COVID-19 Disciplines as Spiritual Practice

The COVID-19 situation calls for both active and passive roles. For most of us, our role is passive. It is important that we abstain from doing certain things, like encroaching on another’s six-foot safety zone. Even further is following stay-at-home orders. We also have had to master the discipline of control of what we touch with our hands and the practice of effective hand cleansing. This is what love of neighbor and love of self look like right now. Since these are difficult disciplines, we can be tempted to just want to get through them so our lives can return to normal. But what if we could emerge transformed instead of just returning to normal?

Approaching these practices as a moral and spiritual disciplines can help. In many spiritual practices, abstaining from one thing opens other doors. Silent retreats help us focus on the non-verbal. Custody of the eyes, also used in spiritual retreats, helps increase singular focus on what is most important. As a spiritual practice, staying in place is akin to cloistering. By putting a container around our lives, new things can grow that wouldn’t otherwise.

I have been on a couple of retreats where we had extended periods of staying in place as a solo practice. I found myself engaging more in the few things around me and experienced that the few became many. I was also better able to notice and value what was happening inside me. It is sort of like the spiritual discipline of savoring, where we slow down to explore what we eat and engage it more fully. Often my mind goes to the life that was lost on my behalf, where the food came from and the people who tended to it and made it available to me.
= = = = =
From the first paragraph of the COVID-19 text, list each thing the text says we must abstain from or practice. The data after this point is separate from the text.

*GIVEN ENTRIES*:
= = = = =
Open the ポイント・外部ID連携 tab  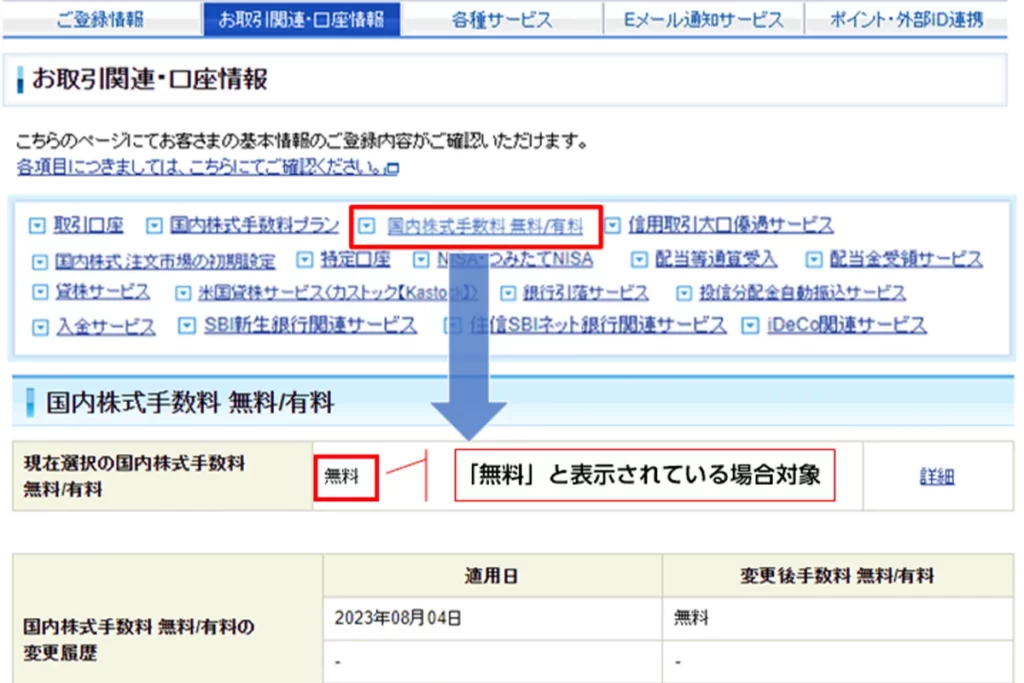click(x=904, y=18)
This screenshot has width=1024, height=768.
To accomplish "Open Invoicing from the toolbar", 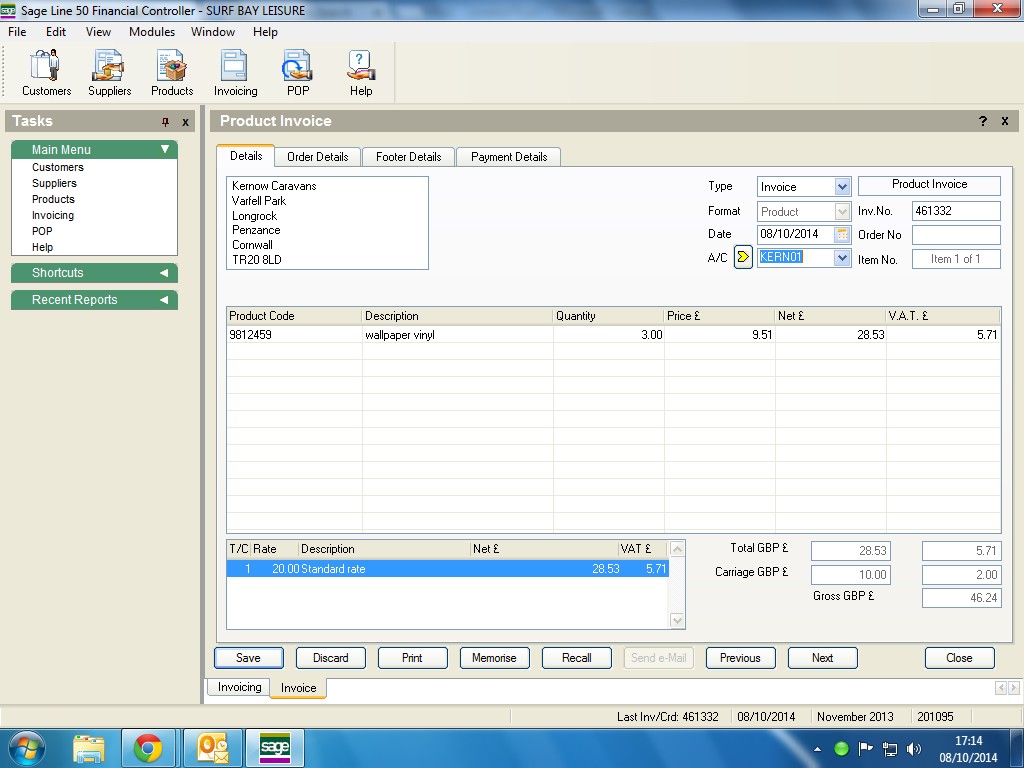I will pyautogui.click(x=235, y=73).
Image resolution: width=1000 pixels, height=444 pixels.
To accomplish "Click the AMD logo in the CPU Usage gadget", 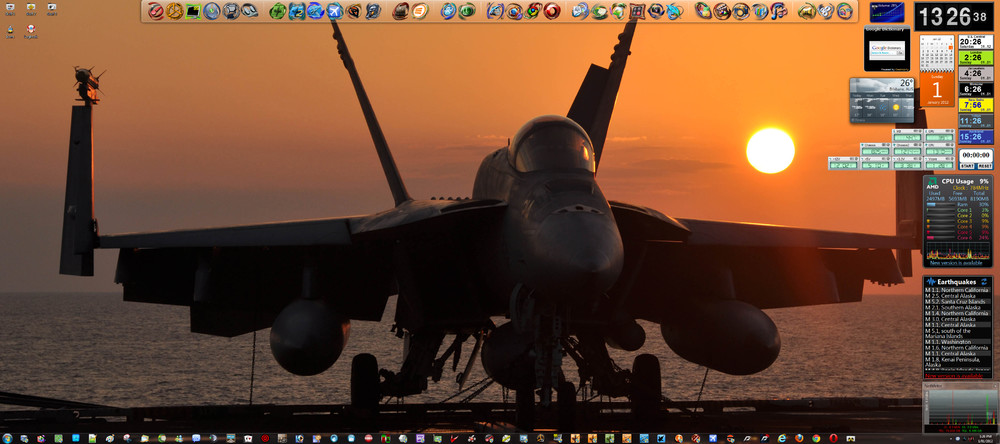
= = = = =
*REPLY*:
- Encroaching on another's six-foot safety zone (to abstain from)
- Following stay-at-home orders
- Control of what we touch with our hands
- Effective hand cleansing